ENTRIES SHOWN below:
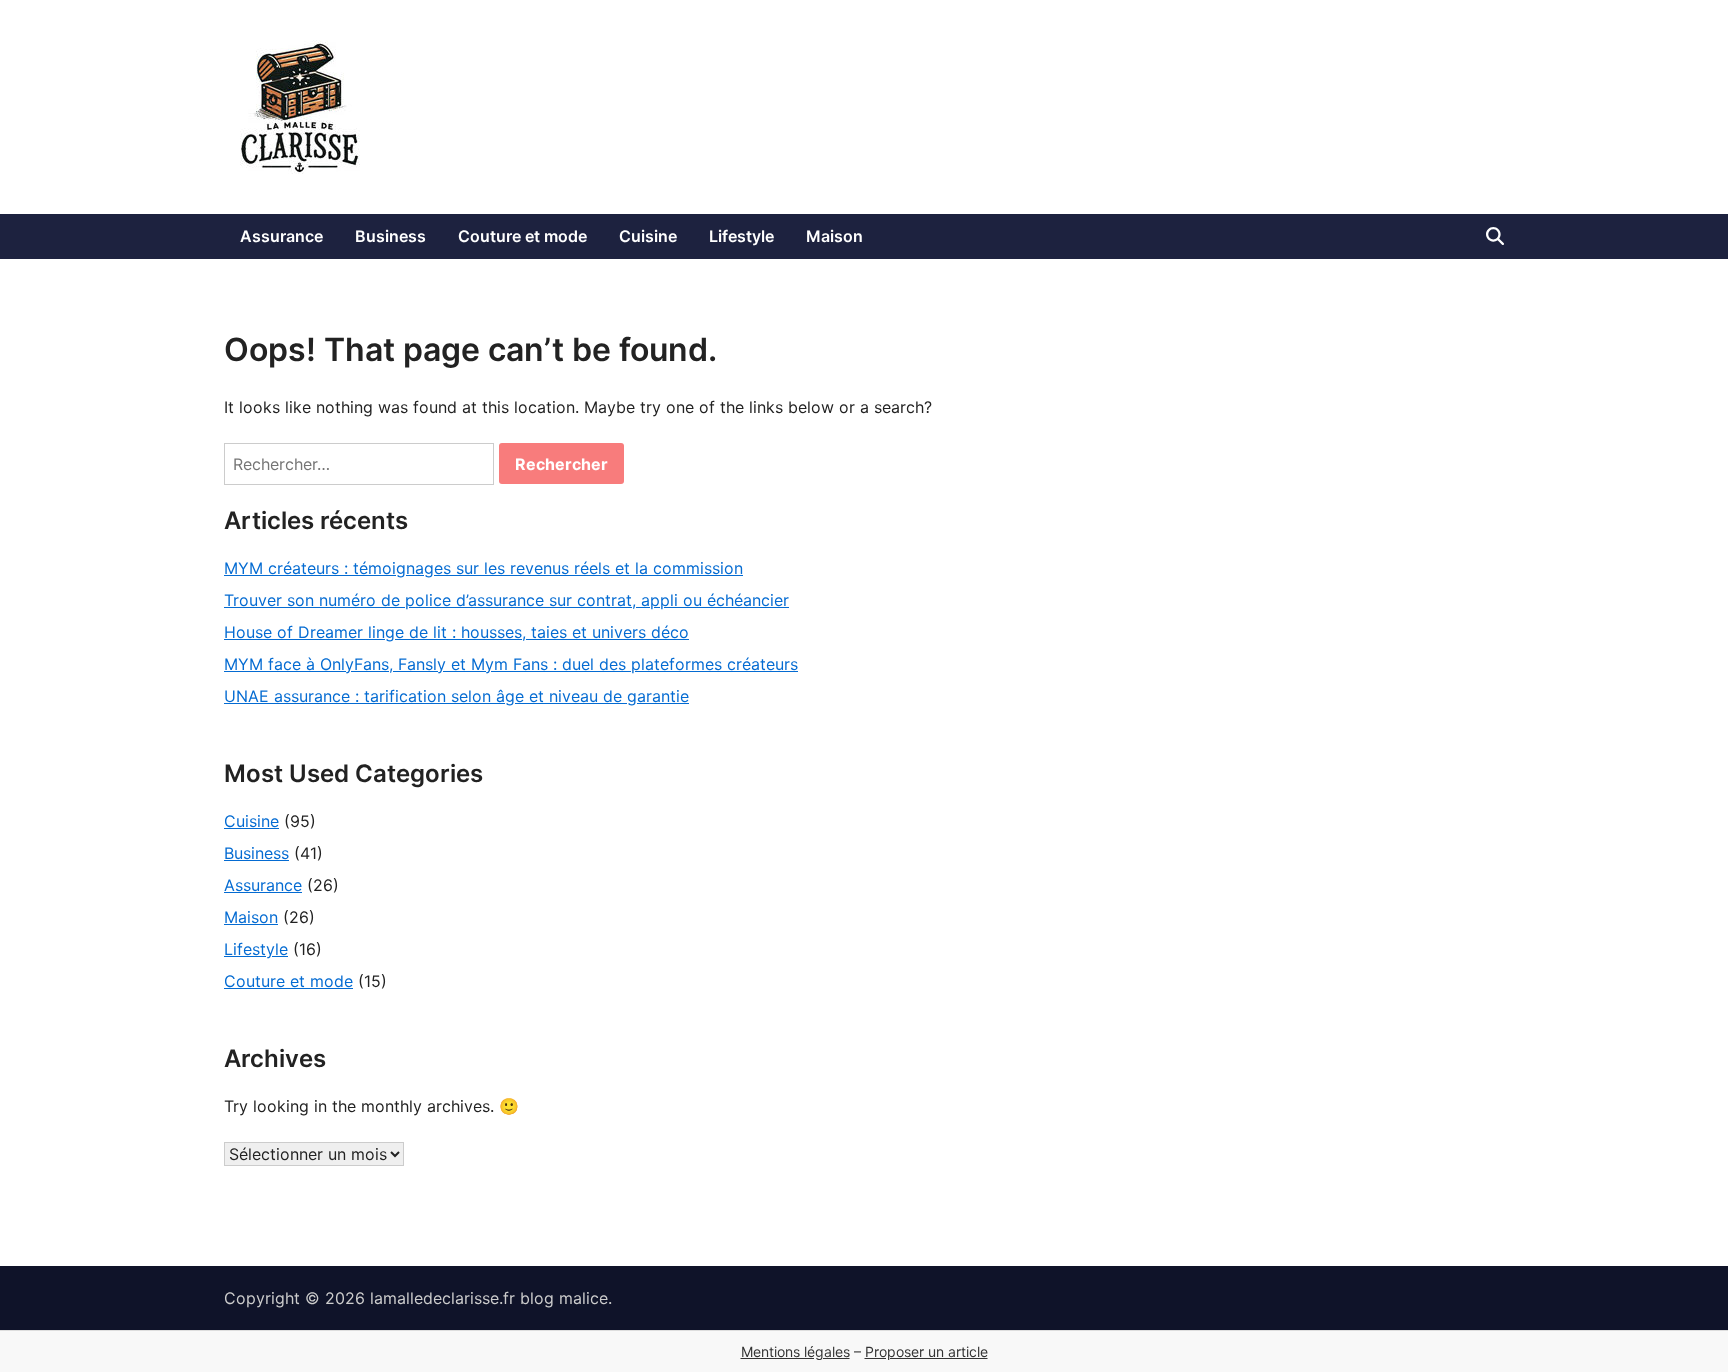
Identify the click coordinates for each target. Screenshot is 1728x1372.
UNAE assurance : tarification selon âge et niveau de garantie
End of ENTRIES SHOWN.
ENTRIES SHOWN below:
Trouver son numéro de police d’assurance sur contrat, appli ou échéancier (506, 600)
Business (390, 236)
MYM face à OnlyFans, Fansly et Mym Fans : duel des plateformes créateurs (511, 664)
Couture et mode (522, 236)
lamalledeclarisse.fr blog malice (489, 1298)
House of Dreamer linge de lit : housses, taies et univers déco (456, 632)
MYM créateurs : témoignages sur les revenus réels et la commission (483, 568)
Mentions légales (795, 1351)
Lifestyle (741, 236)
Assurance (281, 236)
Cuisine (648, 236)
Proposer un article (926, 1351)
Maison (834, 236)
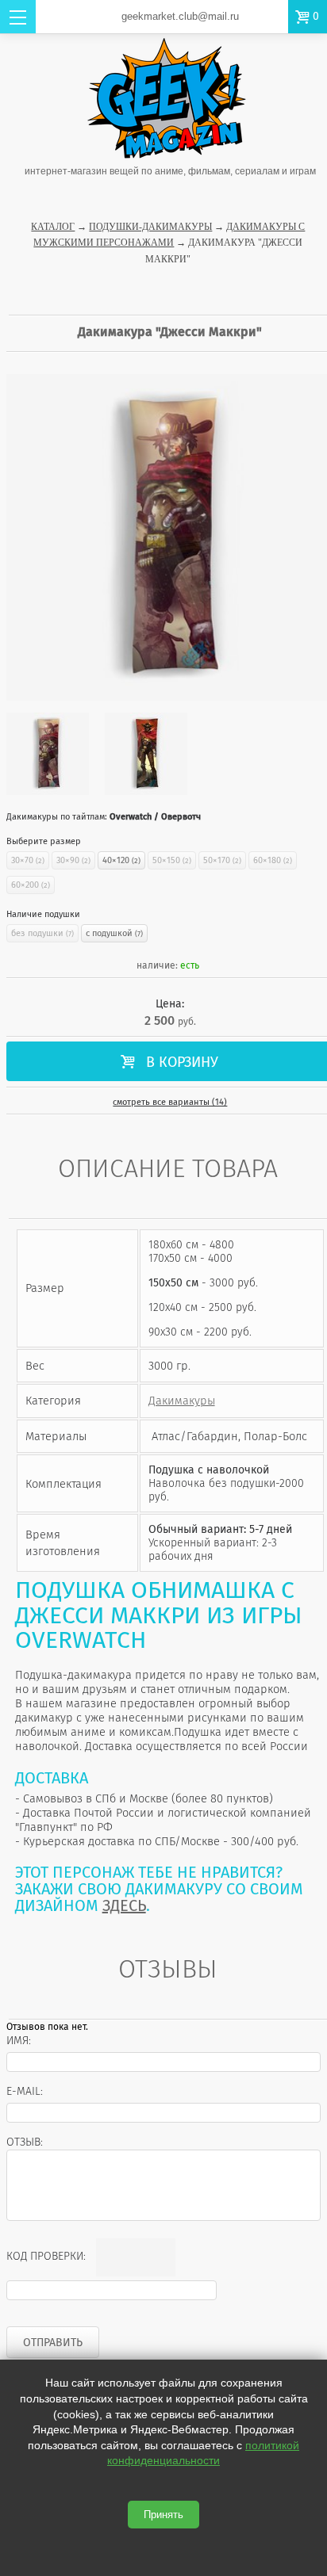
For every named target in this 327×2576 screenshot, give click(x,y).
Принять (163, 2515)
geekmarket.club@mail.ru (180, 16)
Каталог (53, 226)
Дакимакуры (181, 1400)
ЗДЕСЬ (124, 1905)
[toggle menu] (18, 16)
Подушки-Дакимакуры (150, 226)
End of ENTRIES SHOWN.
WORK INSTRUCTION:
How would the lines above read from the one with "MYM créateurs : témoignages" to the one with "Подушки-Дакимакуры (150, 226)", inclusive, with no pictures? Write them out exactly.

SOLVED EXERCISE:
MYM créateurs : témoignages sur les revenus réels et la commission (483, 568)
Mentions légales (795, 1351)
Lifestyle (741, 236)
Assurance (281, 236)
Cuisine (648, 236)
Proposer un article (926, 1351)
Maison (834, 236)
For every named target in this 327×2576 screenshot, give click(x,y).
Принять (163, 2515)
geekmarket.club@mail.ru (180, 16)
Каталог (53, 226)
Дакимакуры (181, 1400)
ЗДЕСЬ (124, 1905)
[toggle menu] (18, 16)
Подушки-Дакимакуры (150, 226)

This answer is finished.